Bug 15658

Summary: [PATCH] x86 constant_test_bit() prone to misoptimization with gcc-4.4
Product: Platform Specific/Hardware Reporter: Michael Shigorin (mike)
Component: x86-64Assignee: platform_x86_64 (platform_x86_64)
Status: RESOLVED CODE_FIX    
Severity: normal CC: greg, hpa, mingo, vsu
Priority: P1    
Hardware: All   
OS: Linux   
Kernel Version: 2.6.27 Subsystem:
Regression: No Bisected commit-id:
Attachments: bluntly drop overcasting instead of fiddling with gcc's sense of humour

Description Michael Shigorin 2010-03-31 18:25:28 UTC
Created attachment 25776 [details]
bluntly drop overcasting instead of fiddling with gcc's sense of humour

While debugging bit_spin_lock() hang, it was tracked down to gcc-4.4 misoptimization of constant_test_bit() when 'const volatile unsigned long *addr' cast to 'unsigned long *' with subsequent unconditional jump to pause (and not to the test) leading to hang.

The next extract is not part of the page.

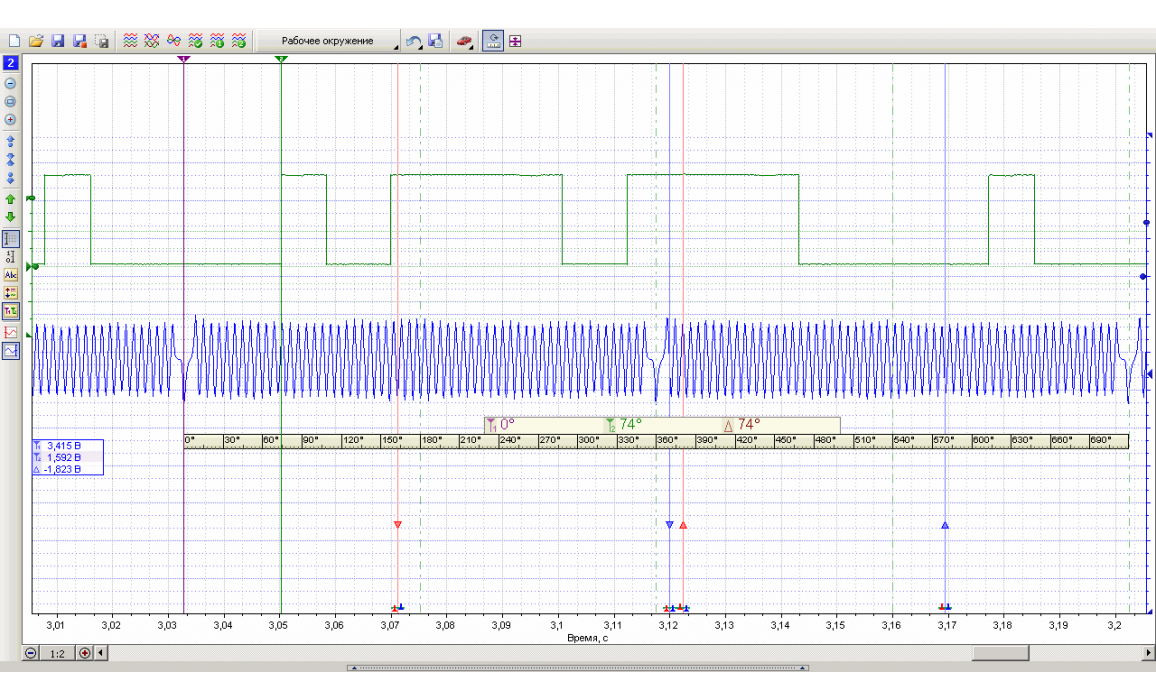Click the 1:2 zoom ratio button

click(x=58, y=654)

Compiling with gcc-4.3 or disabling CONFIG_OPTIMIZE_INLINING yields inlined constant_test_bit() and correct jump.

Other arches than asm-x86 (it's include/asm-x86/bitops.h) may implement this slightly differently; 2.6.29 mitigates the misoptimization by changing the function prototype (commit c4295fbb6048d85f0b41c5ced5cbf63f6811c46c) but probably fixing the issue itself would be better.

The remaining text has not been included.